** Task to complete **
When the string "node" is part of a line in the data below, report the whole line.

Start of Provided records

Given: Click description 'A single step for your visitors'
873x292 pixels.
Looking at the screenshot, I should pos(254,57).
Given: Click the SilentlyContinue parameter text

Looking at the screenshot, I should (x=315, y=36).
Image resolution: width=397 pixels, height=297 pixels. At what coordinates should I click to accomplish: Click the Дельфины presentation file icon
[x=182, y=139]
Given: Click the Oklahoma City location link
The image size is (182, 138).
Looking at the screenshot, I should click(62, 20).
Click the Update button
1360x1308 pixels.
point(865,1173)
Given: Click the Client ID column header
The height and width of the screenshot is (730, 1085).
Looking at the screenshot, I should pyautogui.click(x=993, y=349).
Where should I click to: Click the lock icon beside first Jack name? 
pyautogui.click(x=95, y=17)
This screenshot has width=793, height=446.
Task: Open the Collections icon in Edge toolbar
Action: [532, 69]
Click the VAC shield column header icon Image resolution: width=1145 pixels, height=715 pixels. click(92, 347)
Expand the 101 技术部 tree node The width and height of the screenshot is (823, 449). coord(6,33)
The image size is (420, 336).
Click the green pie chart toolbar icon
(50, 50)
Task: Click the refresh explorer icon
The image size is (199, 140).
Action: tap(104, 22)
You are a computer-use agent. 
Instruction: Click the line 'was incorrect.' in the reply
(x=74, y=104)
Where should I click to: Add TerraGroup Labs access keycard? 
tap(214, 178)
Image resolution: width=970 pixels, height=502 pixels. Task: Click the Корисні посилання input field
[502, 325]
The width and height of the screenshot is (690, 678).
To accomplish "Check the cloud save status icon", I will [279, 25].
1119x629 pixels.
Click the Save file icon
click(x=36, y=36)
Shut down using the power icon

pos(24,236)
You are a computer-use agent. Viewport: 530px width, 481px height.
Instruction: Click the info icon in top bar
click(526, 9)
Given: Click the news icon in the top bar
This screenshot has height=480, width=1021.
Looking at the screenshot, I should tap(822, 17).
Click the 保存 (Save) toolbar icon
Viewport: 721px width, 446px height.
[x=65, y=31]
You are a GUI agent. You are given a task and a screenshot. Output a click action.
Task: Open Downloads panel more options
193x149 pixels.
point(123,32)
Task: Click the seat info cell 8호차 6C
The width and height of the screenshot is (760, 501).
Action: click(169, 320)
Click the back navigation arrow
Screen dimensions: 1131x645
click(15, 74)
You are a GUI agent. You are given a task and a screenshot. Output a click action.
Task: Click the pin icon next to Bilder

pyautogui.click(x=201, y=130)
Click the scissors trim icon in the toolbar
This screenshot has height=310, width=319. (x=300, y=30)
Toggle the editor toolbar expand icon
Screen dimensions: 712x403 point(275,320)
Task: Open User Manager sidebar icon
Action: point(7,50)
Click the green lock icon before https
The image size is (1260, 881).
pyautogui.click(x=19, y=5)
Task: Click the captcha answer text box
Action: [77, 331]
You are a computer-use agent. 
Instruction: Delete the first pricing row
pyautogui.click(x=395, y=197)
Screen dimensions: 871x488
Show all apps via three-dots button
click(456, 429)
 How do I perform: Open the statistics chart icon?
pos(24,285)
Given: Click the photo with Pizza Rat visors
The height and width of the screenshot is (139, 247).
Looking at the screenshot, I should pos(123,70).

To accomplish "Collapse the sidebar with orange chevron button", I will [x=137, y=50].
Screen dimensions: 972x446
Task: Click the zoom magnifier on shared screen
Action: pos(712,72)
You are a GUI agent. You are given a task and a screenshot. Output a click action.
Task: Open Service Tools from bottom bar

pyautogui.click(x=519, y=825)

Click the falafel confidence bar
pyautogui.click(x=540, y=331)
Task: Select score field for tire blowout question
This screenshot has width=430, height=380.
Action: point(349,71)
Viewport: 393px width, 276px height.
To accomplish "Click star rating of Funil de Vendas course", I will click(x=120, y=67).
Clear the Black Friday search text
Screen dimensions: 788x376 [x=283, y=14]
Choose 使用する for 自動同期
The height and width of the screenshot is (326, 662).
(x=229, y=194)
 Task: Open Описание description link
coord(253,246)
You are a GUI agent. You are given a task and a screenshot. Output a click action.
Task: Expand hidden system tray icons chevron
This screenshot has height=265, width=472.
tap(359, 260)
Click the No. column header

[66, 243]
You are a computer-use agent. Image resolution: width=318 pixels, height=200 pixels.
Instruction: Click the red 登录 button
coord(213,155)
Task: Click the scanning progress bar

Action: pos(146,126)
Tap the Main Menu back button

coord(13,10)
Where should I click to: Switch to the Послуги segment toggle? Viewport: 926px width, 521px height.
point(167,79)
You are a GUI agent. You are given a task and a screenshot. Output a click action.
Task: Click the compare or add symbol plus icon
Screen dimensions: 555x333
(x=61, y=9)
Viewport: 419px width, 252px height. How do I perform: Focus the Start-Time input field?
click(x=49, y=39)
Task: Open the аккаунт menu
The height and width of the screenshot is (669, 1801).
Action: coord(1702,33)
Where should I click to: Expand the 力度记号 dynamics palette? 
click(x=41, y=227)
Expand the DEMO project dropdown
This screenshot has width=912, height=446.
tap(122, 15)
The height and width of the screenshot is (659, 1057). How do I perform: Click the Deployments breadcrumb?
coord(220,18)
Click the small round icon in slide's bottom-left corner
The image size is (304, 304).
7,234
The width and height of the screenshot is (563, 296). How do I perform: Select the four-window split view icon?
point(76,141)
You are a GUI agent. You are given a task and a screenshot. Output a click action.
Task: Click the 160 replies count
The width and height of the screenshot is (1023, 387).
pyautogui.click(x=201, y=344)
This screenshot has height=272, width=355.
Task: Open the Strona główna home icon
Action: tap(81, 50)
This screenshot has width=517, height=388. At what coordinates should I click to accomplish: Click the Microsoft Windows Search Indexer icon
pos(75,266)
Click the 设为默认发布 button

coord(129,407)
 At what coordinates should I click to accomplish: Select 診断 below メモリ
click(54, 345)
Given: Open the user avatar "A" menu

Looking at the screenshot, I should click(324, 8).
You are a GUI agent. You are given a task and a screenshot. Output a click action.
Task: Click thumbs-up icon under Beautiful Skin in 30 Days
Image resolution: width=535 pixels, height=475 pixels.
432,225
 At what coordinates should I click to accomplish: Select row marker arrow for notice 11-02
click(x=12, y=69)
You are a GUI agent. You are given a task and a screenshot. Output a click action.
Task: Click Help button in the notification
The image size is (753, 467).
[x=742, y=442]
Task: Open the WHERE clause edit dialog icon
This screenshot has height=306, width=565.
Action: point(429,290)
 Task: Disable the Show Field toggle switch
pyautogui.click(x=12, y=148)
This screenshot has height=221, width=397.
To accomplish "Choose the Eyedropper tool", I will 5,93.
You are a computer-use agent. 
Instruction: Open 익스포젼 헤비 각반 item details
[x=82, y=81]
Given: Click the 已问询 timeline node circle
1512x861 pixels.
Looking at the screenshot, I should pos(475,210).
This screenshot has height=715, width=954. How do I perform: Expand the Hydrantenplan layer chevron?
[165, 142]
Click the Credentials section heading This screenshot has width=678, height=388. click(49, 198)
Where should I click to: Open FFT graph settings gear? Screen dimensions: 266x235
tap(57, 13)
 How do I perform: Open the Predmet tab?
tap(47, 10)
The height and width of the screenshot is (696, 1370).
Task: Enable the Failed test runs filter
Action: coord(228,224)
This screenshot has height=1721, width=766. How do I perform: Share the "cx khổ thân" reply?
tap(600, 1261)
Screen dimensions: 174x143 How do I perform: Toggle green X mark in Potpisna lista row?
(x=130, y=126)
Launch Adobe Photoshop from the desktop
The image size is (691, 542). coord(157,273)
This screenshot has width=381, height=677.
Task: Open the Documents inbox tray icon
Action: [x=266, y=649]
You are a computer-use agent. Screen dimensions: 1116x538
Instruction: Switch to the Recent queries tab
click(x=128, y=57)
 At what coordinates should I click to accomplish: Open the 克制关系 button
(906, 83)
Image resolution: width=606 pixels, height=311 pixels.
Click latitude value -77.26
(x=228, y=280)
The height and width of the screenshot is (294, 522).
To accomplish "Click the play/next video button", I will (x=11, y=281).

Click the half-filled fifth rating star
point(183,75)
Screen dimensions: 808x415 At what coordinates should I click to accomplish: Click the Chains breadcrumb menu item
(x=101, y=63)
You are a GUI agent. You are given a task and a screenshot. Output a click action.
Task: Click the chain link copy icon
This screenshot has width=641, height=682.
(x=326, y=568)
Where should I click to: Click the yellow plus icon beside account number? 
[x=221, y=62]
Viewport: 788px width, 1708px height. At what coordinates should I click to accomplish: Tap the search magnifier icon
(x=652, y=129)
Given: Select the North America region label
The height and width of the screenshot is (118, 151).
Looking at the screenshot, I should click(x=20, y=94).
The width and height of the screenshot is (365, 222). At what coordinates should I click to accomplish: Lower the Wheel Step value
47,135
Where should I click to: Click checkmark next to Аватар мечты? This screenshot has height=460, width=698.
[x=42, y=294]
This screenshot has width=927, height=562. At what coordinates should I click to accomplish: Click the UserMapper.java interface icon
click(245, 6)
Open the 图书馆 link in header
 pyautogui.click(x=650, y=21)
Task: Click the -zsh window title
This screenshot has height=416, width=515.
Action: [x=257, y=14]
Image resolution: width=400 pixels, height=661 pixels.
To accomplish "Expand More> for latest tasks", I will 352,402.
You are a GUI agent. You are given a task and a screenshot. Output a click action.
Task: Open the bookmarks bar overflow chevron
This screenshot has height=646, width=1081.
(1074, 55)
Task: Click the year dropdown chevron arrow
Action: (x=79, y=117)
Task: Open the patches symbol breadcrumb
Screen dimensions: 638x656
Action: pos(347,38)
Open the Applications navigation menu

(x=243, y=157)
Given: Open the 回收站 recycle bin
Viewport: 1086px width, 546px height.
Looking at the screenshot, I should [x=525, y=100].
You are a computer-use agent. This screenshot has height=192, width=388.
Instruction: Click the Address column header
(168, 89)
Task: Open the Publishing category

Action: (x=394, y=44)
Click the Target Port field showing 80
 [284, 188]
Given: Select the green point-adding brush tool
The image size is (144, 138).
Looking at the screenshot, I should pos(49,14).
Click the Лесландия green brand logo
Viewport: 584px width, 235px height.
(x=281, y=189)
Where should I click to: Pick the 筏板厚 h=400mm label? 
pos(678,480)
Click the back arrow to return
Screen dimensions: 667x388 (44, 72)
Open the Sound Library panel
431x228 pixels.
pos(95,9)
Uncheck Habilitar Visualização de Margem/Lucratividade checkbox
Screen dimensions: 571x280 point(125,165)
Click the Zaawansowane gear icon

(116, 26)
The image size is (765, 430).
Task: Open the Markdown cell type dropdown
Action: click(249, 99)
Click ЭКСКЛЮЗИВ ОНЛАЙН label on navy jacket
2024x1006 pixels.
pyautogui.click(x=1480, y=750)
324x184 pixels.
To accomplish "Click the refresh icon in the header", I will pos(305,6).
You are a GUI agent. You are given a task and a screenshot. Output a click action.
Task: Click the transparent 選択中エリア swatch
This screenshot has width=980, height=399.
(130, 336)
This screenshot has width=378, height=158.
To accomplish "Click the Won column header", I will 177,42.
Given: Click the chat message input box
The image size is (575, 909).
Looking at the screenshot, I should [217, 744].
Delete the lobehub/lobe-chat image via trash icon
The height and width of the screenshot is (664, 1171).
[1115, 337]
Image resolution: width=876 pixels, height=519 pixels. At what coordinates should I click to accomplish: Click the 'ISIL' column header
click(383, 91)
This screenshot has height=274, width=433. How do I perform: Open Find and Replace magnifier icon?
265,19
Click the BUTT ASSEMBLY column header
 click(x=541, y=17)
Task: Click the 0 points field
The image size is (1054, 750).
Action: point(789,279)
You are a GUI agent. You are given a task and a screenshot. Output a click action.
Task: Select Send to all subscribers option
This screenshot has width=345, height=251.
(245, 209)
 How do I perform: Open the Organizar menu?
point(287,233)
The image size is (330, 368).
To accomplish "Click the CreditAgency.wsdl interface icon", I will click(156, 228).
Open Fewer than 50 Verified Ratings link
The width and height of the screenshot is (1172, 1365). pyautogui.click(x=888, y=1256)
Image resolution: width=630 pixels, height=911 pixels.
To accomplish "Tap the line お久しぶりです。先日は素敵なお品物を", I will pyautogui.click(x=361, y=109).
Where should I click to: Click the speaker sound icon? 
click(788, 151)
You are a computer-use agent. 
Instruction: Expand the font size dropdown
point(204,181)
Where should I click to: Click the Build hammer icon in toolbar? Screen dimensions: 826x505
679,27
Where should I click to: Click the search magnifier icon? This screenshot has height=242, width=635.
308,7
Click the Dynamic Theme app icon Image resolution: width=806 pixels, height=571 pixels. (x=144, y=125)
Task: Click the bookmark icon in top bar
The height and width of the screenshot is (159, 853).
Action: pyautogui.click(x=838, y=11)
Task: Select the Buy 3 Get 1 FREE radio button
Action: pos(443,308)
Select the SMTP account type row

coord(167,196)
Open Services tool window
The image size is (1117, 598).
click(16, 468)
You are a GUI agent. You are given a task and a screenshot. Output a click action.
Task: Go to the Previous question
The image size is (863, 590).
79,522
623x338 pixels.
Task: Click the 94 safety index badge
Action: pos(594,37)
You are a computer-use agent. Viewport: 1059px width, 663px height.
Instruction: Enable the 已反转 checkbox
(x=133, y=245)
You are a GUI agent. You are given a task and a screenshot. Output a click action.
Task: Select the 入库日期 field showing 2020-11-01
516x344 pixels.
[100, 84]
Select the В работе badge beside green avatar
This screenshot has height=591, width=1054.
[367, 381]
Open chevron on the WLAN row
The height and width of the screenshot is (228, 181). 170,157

End of Provided records

** Response to this task **
Expand the 101 技术部 tree node The width and height of the screenshot is (823, 449). coord(6,33)
Given: Click the 已问询 timeline node circle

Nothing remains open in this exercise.